First released back in May of 2008, the first of Doug Bradley’s ‘Spine Chillers’ audiobooks took the form of a DVD video of the H.P. Lovecraft story ‘The Outsiders’ (1926).  The idea for an audiobook with an added visual element was born out of Bradley’s thoughts surrounding the lack of progression in the audio format whilst recording the audiobook for Clive Baker’s ‘Mr B. Gone’ (2007).  The end result is a spoken word presentation of Lovecraft’s short story, with visual imagery accompanying the audio track, such as illustrative pictures and brief computer generated animations.

DLS Synopsis:
He has been alone for so long, he can no longer recall anyone else.  His memories of how he came to be in this godforsaken castle have long since perished.  He has no recollection of who he is, where he might be, or any attribution towards his past.  He is truly alone and that is all that he can remember.

His surroundings are equally as bleak and foreboding.  No natural light can be seen anywhere in the gloomy castle where he spends the entirety of his existence.  His only knowledge of life outside of the vast stone walls of this castle is through the many books that line the inner castle walls.  Outside, amongst the vast forest of aged trees, a great tower can be seen extending upwards, out of the clawing canopy of the overbearing treeline.
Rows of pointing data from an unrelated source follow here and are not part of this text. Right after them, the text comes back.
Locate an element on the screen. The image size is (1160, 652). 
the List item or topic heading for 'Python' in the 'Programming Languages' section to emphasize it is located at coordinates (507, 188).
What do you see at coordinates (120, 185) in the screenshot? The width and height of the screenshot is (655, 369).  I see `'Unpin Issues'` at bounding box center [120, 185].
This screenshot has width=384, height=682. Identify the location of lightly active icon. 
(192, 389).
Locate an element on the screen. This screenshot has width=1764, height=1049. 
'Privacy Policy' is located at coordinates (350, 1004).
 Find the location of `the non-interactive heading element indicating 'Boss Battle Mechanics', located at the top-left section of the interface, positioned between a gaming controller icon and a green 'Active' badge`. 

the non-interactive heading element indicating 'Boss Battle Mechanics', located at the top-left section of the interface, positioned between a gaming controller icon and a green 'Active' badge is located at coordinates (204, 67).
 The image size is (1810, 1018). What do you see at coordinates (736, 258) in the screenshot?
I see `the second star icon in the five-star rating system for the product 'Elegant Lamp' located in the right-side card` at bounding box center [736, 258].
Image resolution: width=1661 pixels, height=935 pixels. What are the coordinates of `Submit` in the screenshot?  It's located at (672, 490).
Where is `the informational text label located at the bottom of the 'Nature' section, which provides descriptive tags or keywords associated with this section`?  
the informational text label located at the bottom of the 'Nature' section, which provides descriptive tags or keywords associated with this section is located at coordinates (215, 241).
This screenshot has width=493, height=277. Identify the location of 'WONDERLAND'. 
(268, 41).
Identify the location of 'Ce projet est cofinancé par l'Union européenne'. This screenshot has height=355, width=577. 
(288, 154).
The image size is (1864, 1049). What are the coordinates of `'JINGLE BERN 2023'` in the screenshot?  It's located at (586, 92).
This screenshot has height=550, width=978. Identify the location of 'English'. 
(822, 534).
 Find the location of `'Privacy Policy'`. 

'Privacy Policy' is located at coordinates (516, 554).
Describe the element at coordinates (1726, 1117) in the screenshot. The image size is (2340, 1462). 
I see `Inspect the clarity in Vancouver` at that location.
And now, when he feels he can no longer take this never-ending depressive solitude, he decides to attempt to climb the colossal tower – or die trying.  Inside, after the spiralling stone staircase comes to an abrupt end, he has no option but to climb the remaining distance using footholds and gaps in the stone walls.  Eventually he makes it to the top of the tower.  His head pressed against the stone ceiling that with effort shifts, allowing him to clamber up into the room beyond.

And here, with the brilliant glare of the moon shining in through the gated break in the stone way, he finally feels natural light upon his body.  But upon looking out into the world outside, a terrible understanding of his previous existence will come crashing down upon him.  For he is and always has been an outsider...

DLS Review:
Lovecraft’s short ‘The Outsider’ is certainly an atmospheric one.  The story is told in the first-person perspective of this tragic individual, a veritable prisoner in the dark depths of a lonely castle.  Lovecraft paints a vivid picture of this isolated existence, with a wealth of emphasis put towards the sheer gloominess of the man’s lifelong prison.

His desperate climb up the inner-walls of the tower brings back memories of the dark struggles of the prisoner in Edgar Allan Poe’s ‘The Pit And The Pendulum’ (1842).  Indeed, once our narrator finally makes it to the stone ceiling of tower, the relief at forcing his way through the trapdoor is almost palpable.  His joy at finally reaching natural light one that instantly washes over the listener.

As the story continues it throws a number of twists at the reader that, although impactful in their delivery, are not wholly unpredictable for a piece of Lovecraftian fiction.  However, the ever-present atmosphere of utter desperation along with the dreamlike progression of this unnerving tale keeps the listener hanging on every single word spoken.

Doug Bradley’s chilling vocal tones bring this story to a whole new haunting life.  His voice seems to encapsulate the maddening confusion of our narrating character, his desperate innocence at his life-long incarceration and his overwhelming rejoicing at finally, after so many years, stepping out into the natural light of a world outside.

The imagery that accompanies Doug Bradley’s telling of the story is predominantly that of bold ‘graphic novel’ style illustrations that slowly move across the screen, bringing visual imagery to the already powerfully descriptive storyline.  Although this seems to work moderately well with the storyline, merely adding another successful element to the presentation, it is somewhat let down by a small number of pretty shoddy computer-generated animations. 

However, Bradley’s spine-chilling tones are always there to keep the mood and the atmosphere of the story where it should be.  And as the tale draws closer to its down beaten and depressingly bleak conclusion, Bradley manages to masterfully capture the utter surrender of our narrator in the slowly descending pitch of his voice.

Put quite frankly, this is one hell of a darkly atmospheric and truly fitting adaptation of one of Lovecraft’s most depressingly bleak stories.  It’s an absolute masterclass in powerfully vivid storytelling.

As well as the main DVD presentation, the DVD disc also includes additional audio versions for burning to CD, putting on a PC or converting to mp3 format, as well as an mpeg4 version which can be watched on any mobile device (all of which is explained in a brief note from Doug Bradley which can be found in a Word document on the disc). 

The audiobook lasts for a total of 16 minutes and 28 seconds.